--- DATASET RECORDS ---
- Opening Delimiter -
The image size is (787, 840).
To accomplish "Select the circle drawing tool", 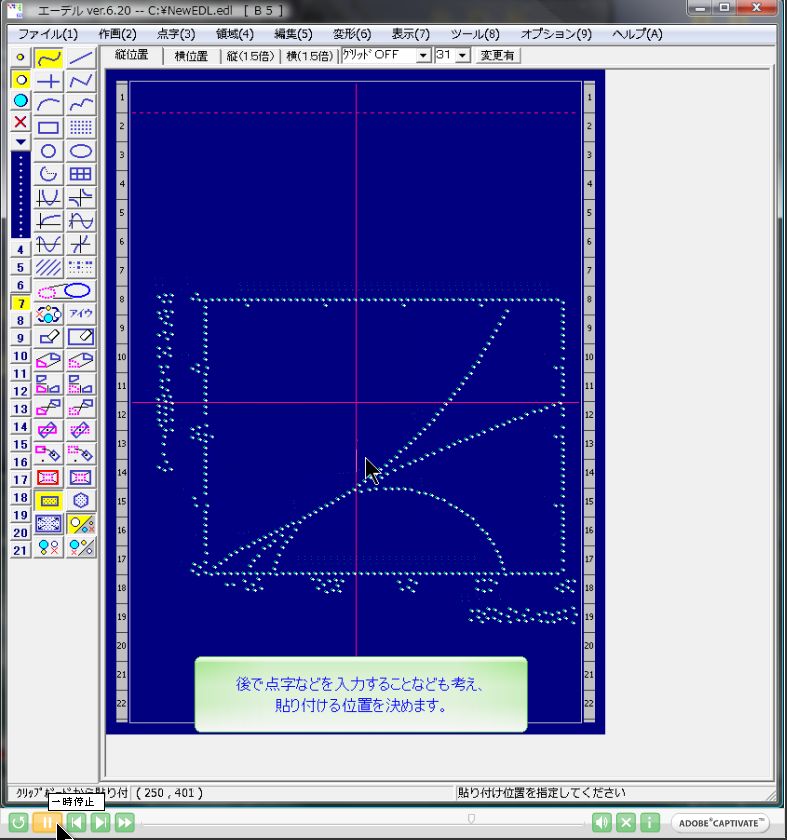I will click(49, 151).
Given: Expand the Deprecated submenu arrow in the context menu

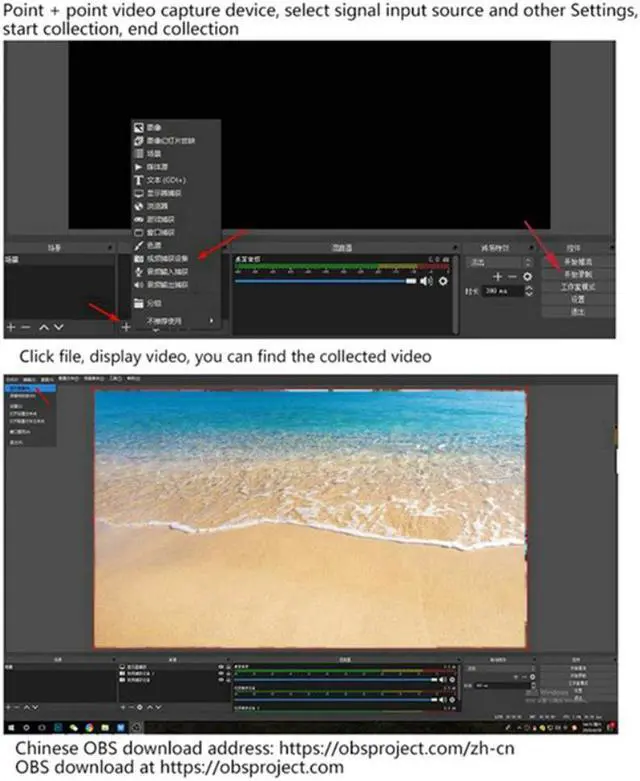Looking at the screenshot, I should (211, 320).
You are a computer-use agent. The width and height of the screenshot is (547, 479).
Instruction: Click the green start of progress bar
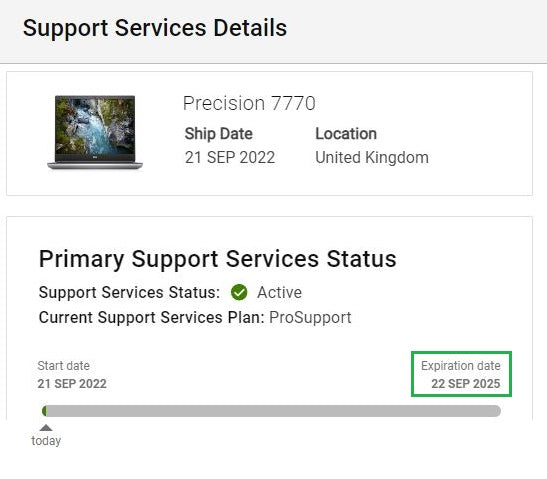click(44, 411)
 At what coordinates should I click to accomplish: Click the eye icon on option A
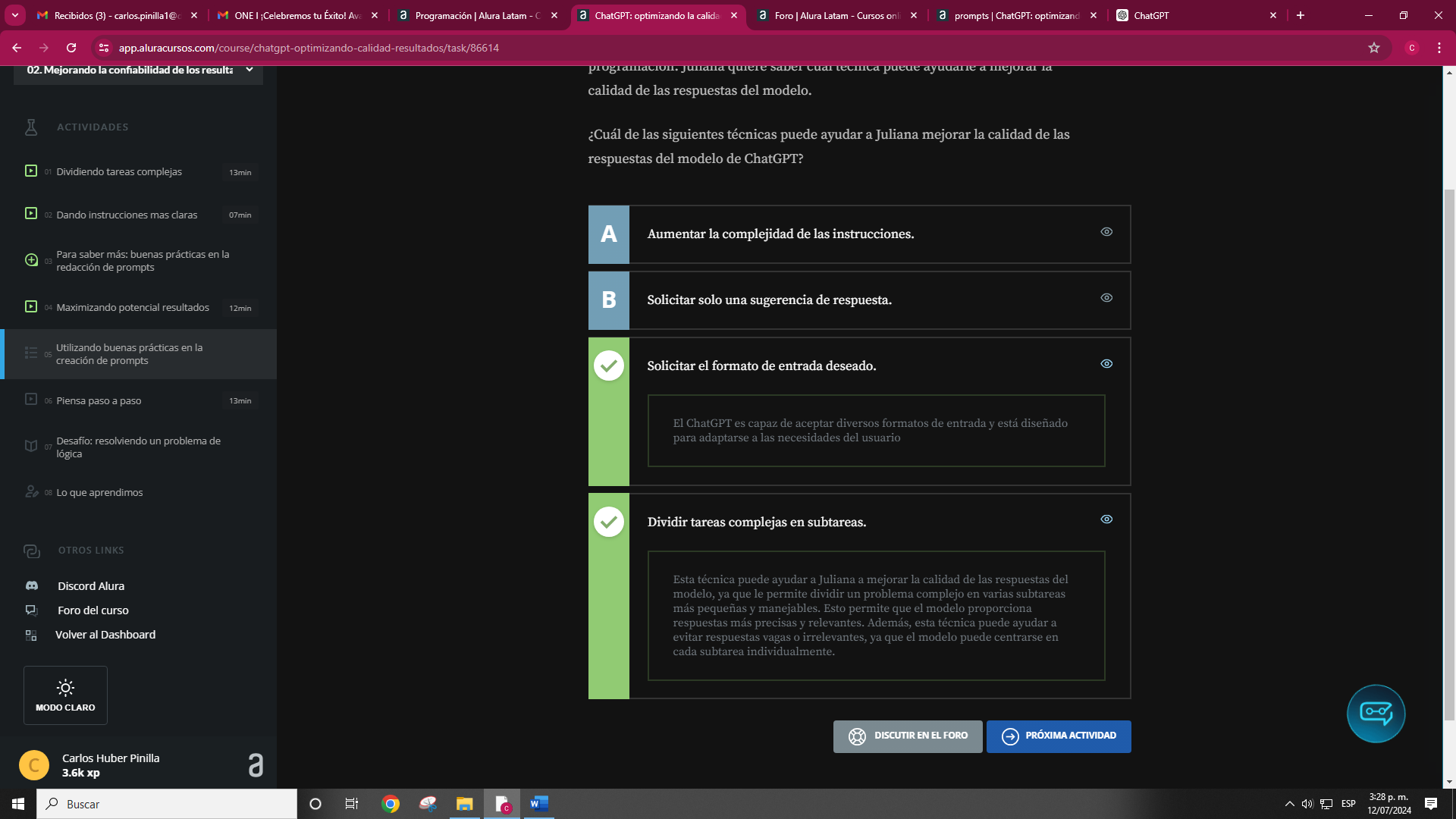pyautogui.click(x=1106, y=231)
- Closing Delimiter -
Your answer must be the exact lines from the one containing "Given: Expand the" through the last line of the records above, with both included and no pictures.

Given: Expand the Deprecated submenu arrow in the context menu

Looking at the screenshot, I should (211, 320).
You are a computer-use agent. The width and height of the screenshot is (547, 479).
Instruction: Click the green start of progress bar
click(44, 411)
 At what coordinates should I click to accomplish: Click the eye icon on option A
pyautogui.click(x=1106, y=231)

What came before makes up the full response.